– Сынок! – Урсула перекричала шум и гомон и влепила пощечину солдату, попытавшемуся остановить ее. Лошадь под офицером встала на дыбы. Полковник Аурелиано Буэндия в волнении остановился и, отступив от протянутых рук матери, твердо посмотрел ей в глаза.
– Идите домой, мама, – сказал он. – Попросите разрешения у властей и приходите повидать меня в тюрьме.
Он взглянул на Амаранту, стоявшую в растерянности позади Урсулы, улыбнулся ей и спросил: «Что у тебя с рукой?» Амаранта подняла руку в черной повязке. «Обожгла», – сказала она и дернула за пояс Урсулу, едва не попавшую под копыта лошади. Раздались выстрелы. Конный отряд окружил пленных и, пустившись рысью, заставил их бежать к казарме.
К вечеру Урсула навестила в тюрьме полковника Аурелиано Буэндию.
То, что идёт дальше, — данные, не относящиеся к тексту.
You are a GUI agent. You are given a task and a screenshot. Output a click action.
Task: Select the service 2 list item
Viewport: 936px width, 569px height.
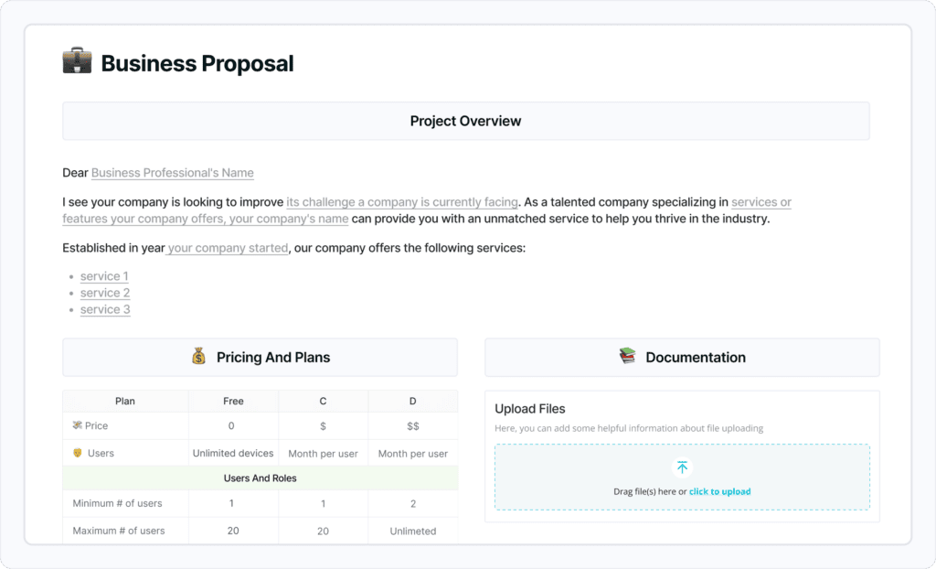coord(105,293)
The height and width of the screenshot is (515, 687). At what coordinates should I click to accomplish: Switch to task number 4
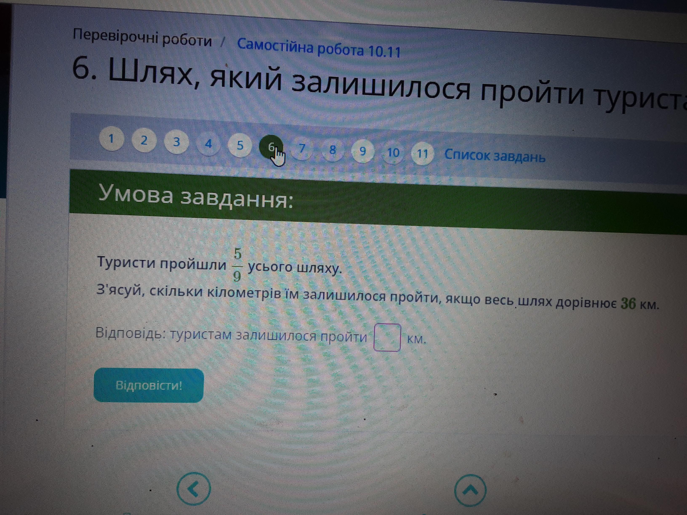click(208, 144)
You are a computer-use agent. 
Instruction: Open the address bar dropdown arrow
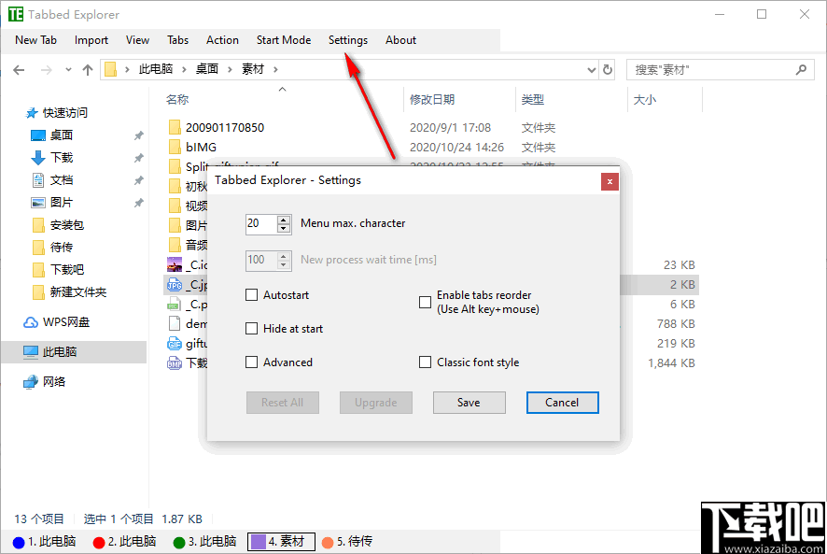[x=590, y=69]
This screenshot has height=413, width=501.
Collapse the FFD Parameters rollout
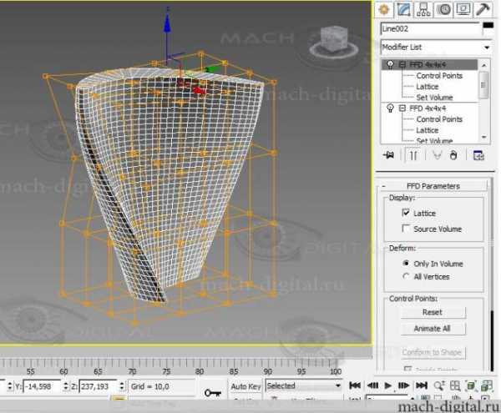(x=432, y=186)
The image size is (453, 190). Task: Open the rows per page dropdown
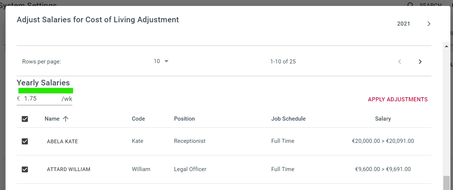tap(161, 61)
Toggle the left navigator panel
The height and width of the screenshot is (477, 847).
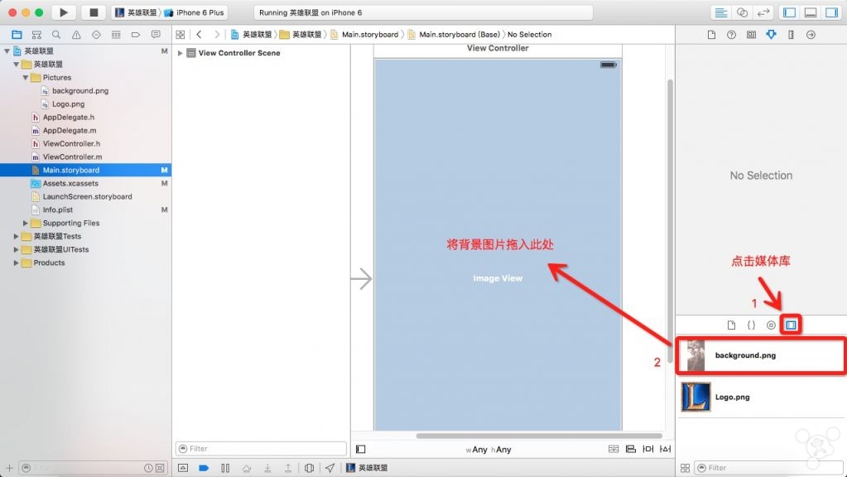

Она пыталась получить разрешение через дона Аполинара Москоте, но он утратил всякий вес в эпоху всевластия военных. У падре Никанора совсем разладилась печень. Родители полковника Херинельдо Маркеса, который не был приговорен к смерти, пытались пройти к нему, но их прикладами выставили на улицу. Поскольку замолвить слово за нее было решительно некому, Урсула, уверенная в том, что сына расстреляют на рассвете, собрала узелок с вещами, которые хотела передать ему, и отправилась прямо в тюрьму.
– Я – мать полковника Аурелиано Буэндии, – заявила она.
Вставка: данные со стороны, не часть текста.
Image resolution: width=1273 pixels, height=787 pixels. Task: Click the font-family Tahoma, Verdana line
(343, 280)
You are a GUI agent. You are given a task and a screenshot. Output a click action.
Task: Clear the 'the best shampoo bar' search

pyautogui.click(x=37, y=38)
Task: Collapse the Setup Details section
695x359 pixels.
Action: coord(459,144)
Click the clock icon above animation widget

Стражники преградили ей путь. «Я все равно войду, – твердо сказала Урсула. – Так что, если вам велено стрелять, стреляйте». Оттолкнув одного из них, она вошла в старую классную комнату, где отряд полуголых солдат чистил оружие. Офицер в походной униформе, розовощекий, с учтивыми манерами, в очках с толстыми стеклами, сделал знак стражникам, и те тотчас убрались.
– Я – мать полковника Аурелиано Буэндии, – повторила Урсула.
– Вы хотите сказать, – поправил ее офицер с любезной улыбкой, – что к сеньору полковнику Аурелиано Буэндии пришла его сеньора мать.
В изысканных выражениях офицера Урсуле послышались сладкозвучные интонации жителей равнины, жеманных качако.
– Как вам угодно, сеньор, – согласилась она, – лишь бы позволили мне увидеть его.
Приказом свыше посетители к смертникам не допускались, но офицер под свою ответственность разрешил ей пятнадцатиминутное свидание. Урсула развязала перед ним узелок, там были ботинки, которые ее сын надевал на свадьбу, смена белья и сладкий крем, сбитый в тот день, когда она почувствовала, что он вернется. Полковник Аурелиано Буэндия находился в комнате, где стояла колода-сепо, и лежал на койке, раскинув руки, потому что под мышками были каменные волдыри. Ему разрешили побриться. Над густыми усами с закрученными кончиками выделялись острые скулы. Урсуле он показался более бледным, чем раньше, по дороге в тюрьму, чуть более длинным и таким одиноким, как никогда. Ему были известны все домашние происшествия: самоубийство Пьетро Креспи, бесчинства и расстрел Аркадио, дикие выходки Хосе Аркадио Буэндии под каштаном. Он знал, что Амаранта посвятила свое девичье вдовство воспитанию Аурелиано Хосе и что мальчик рос очень смышленым и научился говорить, читать и писать одновременно. Войдя в комнату, Урсула немного оробела: таким матерым воякой показался ей сын, такая в нем чувствовалась сила духа, такой властью веяло от всей его фигуры. Она удивилась, что он в курсе всех событий. «Вы же знаете, что я провидец, – усмехнулся он и добавил серьезно: – Когда меня вели сегодня утром, мне чудилось, что я все это уже пережил». Действительно, в то время, когда вокруг него гудела толпа, он был погружен в свои мысли, поражаясь, как удивительно постарел городок за один только год. Миндальные деревья стояли голые, без листвы. Дома, покрашенные синей краской, потом – красной, а затем опять синей, обрели в конечном счете серо-буро-малиновый цвет.